C++多线程并发系列（二）

发表于 2020-03-22 更新于 2024-10-27 分类于 C++ Changyan：本文字数： 4.6k 阅读时长 ≈ 17 分钟

锁; Mutex; Spinlocks; 信号量; 竞争条件

同步对象的类型

Locks

Lock（锁）是一个抽象概念，锁保护了对某种共享资源的访问，只有拥有锁，才能访问受保护的共享资源。要拥有锁，首先需要某个 lockable 的对象，然后从该对象中获得锁。

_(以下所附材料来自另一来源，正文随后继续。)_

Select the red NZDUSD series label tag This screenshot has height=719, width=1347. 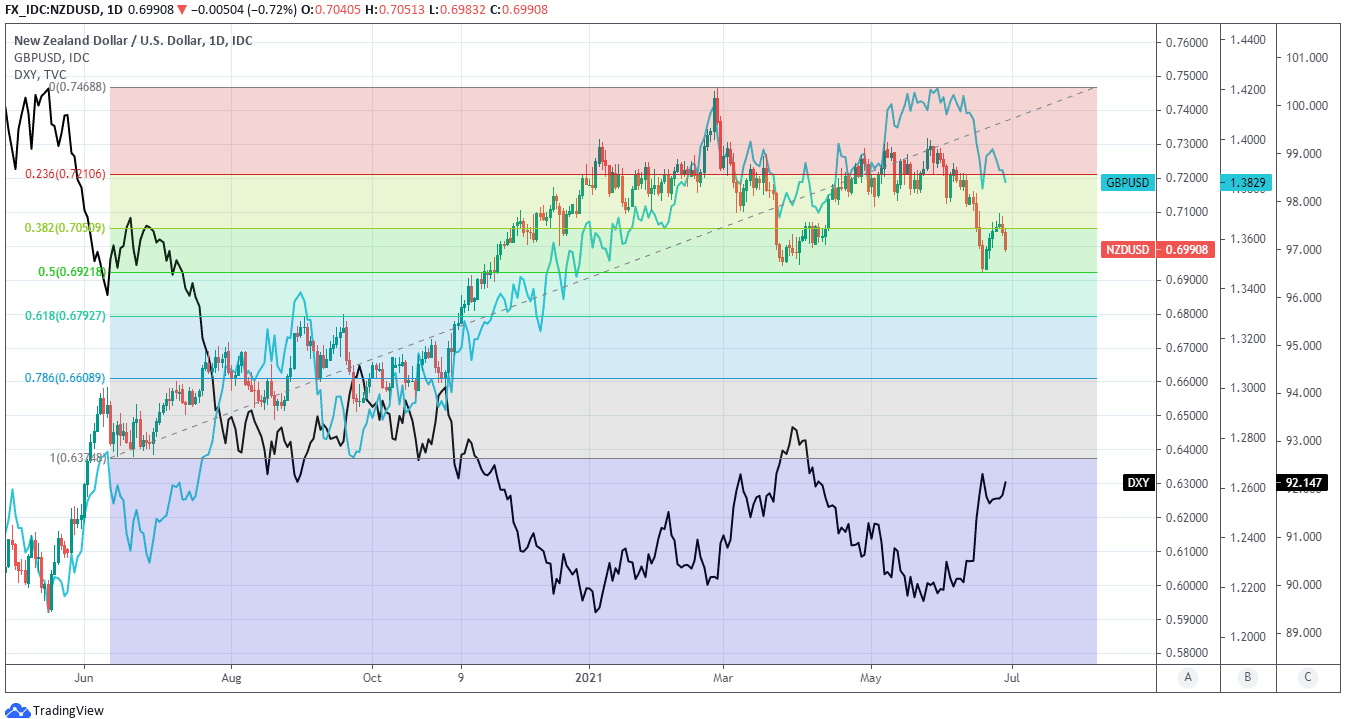click(1128, 249)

锁的概念还有着某种 exclusion（排斥），有时可能无法获得锁的所有权，这个操作会失败（返回一些错误代码或异常，以表明获取锁的尝试失败）或阻塞（直到拥有锁才能返回）。

Mutexes

Mutex（互斥量，Mutual Exclusion 的缩写），如果不加术语限定，它就是一种 lockable 对象类型，一次只能由一个线程拥有它的锁，只有获得锁的线程才能释放 mutex 上的锁。当 mutex 被锁时，任何获取锁的尝试都将失败或阻塞，即使该尝试是由同一线程发出的。

Recursive Mutexes

Recursive mutex（嵌套互斥量）类似于 mutex，但是一个线程可以同时拥有多个它的锁。线程A可以在不释放已持有的锁的情况下，获取 recursive mutex 上更多的锁；但是线程B不能获得 recursive mutex 上的任何锁，直到线程A持有的所有锁都已释放。

在大多数情况下，recursive mutex 是不可取的，因为它使得代码难以理解。

Reader/Writer Mutexes

Reader/Writer Mutex（读写互斥量），它们提供两种不同的所有权类型：

exclusive ownership（独占所有权 /写所有权），工作方式类似于普通 mutex 的所有权
shared ownerhip（共享所有权 / 读所有权），共享所有权更宽松，任意数量的线程可以同时获得 mutex 的共享所有权。当任何线程持有共享锁时，任何线程都不能在 mutex 上获得排他锁。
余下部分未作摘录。